Adagioな日々

ワインづくり奮闘記 そしてときどきピアノ

天然酵母/自然酵母とは

本日の気象データ
天気:未明まで雨。日中、晴れ。夕方から曇り 降水量:2.0 mm 最低気温:11.2℃ 
最高気温:24.7℃  平均気温: 17.5℃ 日照時間:640分 (原村アメダス

今日は所用のため、作業はお休み。

昨日は、発酵と酵母について考え、ワインを醸造するためにはサッカロマイセス・セレビシエという酵母が必要であること、天然酵母にはそれ以外の酵母も含まれていて、それが味の複雑性を高めている可能性があることなどを勉強しました。

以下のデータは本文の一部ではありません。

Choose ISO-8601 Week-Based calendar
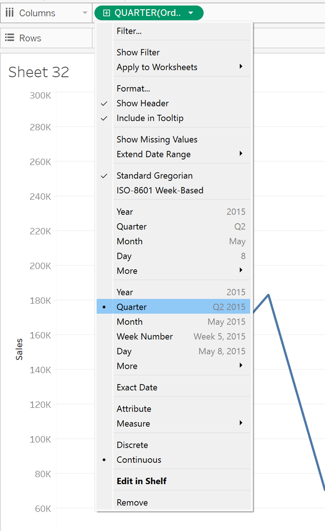[x=160, y=190]
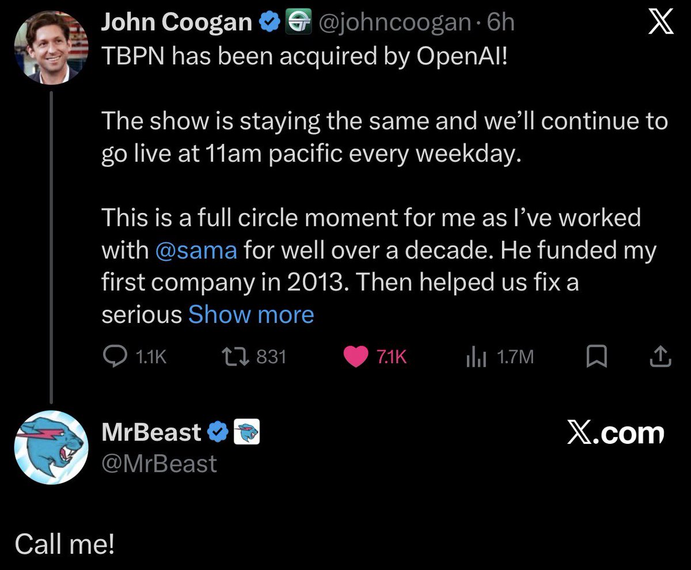Screen dimensions: 691x570
Task: Toggle the pink like heart
Action: pos(356,358)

pooh-chan-51.hatenablog.com

今日は天然酵母(自然酵母)について考えたいと思います。

そもそも酵母とは、土の中にもブドウ樹にも、その他あらゆるところに存在しています。ただ、酵母の種類は環境に左右されるので、同じ場所でも年によって違うようです。自然発酵をするということは、ブドウに付着している野生の酵母を発酵の過程で増殖させるということなので、当然ながら健康状態のよい酵母がたくさんいないとうまく発酵させることができないということです。また、様々な種類の、しかも良質な微生物が存在することによって複雑な風味を出すことができます。

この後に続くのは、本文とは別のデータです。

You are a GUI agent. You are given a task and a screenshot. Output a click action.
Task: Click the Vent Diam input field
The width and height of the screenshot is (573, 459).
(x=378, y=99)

ディヴィッド・バード著『イギリス王立化学会の科学者が教えるワイン学入門』によれば、「自然発酵でも通常、発酵前のブドウ果汁に二酸化硫黄を添加することで、発酵の邪魔をする細菌を死滅させる。そうしてアルコール発酵を開始する環境が整うと、大量に存在する酵母群が発酵を開始する。しかし酵母群の一部にはアルコール耐性が弱いものがおり、アルコール度数が3~4%に達すると活動を停止してしまう。最後まで発酵を成し遂げるのはサッカロミセス・セレビシエ(サッカロマイセス・セレビシエ)だ。だが、この酵母には畑ごと、さらには収穫年によっても様々に異なる亜種が存在する。かように自然発酵は不安定で予測が難しい側面がある…(後略)」とあります。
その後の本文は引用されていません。